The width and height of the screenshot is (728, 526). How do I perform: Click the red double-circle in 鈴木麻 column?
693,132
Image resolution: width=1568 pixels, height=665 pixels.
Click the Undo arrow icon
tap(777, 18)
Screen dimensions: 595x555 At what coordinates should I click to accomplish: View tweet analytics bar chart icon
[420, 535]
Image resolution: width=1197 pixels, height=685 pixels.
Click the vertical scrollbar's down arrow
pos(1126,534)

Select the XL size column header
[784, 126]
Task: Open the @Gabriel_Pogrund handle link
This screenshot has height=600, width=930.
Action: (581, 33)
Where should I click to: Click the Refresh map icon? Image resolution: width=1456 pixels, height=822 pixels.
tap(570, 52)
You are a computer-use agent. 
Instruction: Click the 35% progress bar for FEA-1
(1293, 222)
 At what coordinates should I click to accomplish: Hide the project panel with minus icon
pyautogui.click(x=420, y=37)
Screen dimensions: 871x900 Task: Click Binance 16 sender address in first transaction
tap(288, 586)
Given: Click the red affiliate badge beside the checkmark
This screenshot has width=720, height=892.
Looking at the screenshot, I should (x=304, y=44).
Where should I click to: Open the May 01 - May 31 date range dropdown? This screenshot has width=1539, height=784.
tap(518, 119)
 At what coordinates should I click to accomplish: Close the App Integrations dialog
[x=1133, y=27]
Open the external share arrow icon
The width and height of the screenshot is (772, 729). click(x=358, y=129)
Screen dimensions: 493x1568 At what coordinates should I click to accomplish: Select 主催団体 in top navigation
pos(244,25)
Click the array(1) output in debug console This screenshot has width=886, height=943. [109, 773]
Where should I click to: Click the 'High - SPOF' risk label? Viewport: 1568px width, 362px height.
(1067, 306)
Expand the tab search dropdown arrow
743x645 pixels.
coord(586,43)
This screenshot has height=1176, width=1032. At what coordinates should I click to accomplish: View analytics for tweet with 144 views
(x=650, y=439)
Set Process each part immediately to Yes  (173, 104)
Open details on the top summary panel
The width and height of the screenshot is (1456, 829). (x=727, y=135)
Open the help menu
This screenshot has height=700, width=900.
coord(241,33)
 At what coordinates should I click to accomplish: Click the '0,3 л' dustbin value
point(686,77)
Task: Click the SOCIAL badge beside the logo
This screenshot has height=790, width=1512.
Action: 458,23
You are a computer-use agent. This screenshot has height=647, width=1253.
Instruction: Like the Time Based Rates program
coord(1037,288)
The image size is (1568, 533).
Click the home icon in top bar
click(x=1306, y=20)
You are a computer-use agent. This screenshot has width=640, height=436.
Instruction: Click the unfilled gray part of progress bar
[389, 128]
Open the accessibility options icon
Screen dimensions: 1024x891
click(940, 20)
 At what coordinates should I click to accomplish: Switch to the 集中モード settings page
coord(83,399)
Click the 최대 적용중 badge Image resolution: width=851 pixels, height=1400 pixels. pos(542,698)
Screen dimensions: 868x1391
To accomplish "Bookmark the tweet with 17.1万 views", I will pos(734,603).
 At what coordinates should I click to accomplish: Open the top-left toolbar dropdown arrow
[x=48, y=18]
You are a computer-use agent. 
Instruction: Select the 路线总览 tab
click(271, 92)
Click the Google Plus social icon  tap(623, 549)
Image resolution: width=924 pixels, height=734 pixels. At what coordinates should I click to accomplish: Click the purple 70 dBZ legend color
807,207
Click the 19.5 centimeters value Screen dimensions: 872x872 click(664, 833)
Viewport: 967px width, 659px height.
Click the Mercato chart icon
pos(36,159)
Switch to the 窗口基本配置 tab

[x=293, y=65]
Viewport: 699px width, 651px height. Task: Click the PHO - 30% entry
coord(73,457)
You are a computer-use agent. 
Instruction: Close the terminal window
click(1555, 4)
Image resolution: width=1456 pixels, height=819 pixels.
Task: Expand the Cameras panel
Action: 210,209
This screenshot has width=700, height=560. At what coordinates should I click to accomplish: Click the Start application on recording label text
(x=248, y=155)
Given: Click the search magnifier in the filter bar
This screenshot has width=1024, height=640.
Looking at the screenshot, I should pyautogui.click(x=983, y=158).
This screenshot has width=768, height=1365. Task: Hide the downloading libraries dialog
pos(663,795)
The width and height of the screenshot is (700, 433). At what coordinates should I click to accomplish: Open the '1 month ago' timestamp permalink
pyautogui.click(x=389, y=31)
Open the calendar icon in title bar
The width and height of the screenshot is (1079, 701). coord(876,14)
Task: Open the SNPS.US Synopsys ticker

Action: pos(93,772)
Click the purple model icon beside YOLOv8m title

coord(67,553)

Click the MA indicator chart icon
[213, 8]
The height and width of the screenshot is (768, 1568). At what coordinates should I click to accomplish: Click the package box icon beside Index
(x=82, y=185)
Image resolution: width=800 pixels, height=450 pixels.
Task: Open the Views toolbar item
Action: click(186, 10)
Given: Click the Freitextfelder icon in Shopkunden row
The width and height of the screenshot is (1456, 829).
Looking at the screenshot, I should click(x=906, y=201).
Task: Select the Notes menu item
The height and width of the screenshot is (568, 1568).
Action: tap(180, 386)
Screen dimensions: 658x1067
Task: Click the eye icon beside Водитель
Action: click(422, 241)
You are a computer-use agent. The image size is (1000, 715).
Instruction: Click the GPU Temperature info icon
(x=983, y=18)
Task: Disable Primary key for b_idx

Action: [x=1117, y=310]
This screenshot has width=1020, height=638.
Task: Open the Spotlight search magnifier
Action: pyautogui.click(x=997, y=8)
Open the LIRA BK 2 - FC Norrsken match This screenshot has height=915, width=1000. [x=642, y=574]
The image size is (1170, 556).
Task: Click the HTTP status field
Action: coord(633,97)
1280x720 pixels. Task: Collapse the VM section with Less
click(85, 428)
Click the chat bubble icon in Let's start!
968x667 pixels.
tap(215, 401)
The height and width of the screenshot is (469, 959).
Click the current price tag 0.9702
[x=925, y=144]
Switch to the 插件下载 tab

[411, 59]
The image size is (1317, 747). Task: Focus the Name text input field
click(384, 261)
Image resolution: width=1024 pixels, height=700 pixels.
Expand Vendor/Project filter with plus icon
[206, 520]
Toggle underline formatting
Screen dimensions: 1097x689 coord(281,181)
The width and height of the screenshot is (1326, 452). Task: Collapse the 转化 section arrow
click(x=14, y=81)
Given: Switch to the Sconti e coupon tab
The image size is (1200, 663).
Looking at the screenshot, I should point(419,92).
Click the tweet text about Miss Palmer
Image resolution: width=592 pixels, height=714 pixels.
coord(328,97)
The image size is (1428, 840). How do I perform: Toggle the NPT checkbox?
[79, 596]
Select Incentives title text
★ ★ ★ ★ ★ ★ ★
# [Instructions for the task]
Select and copy every line of the listing with the word "menu".

# [Task solution]
Open the help menu
Task: Select the Notes menu item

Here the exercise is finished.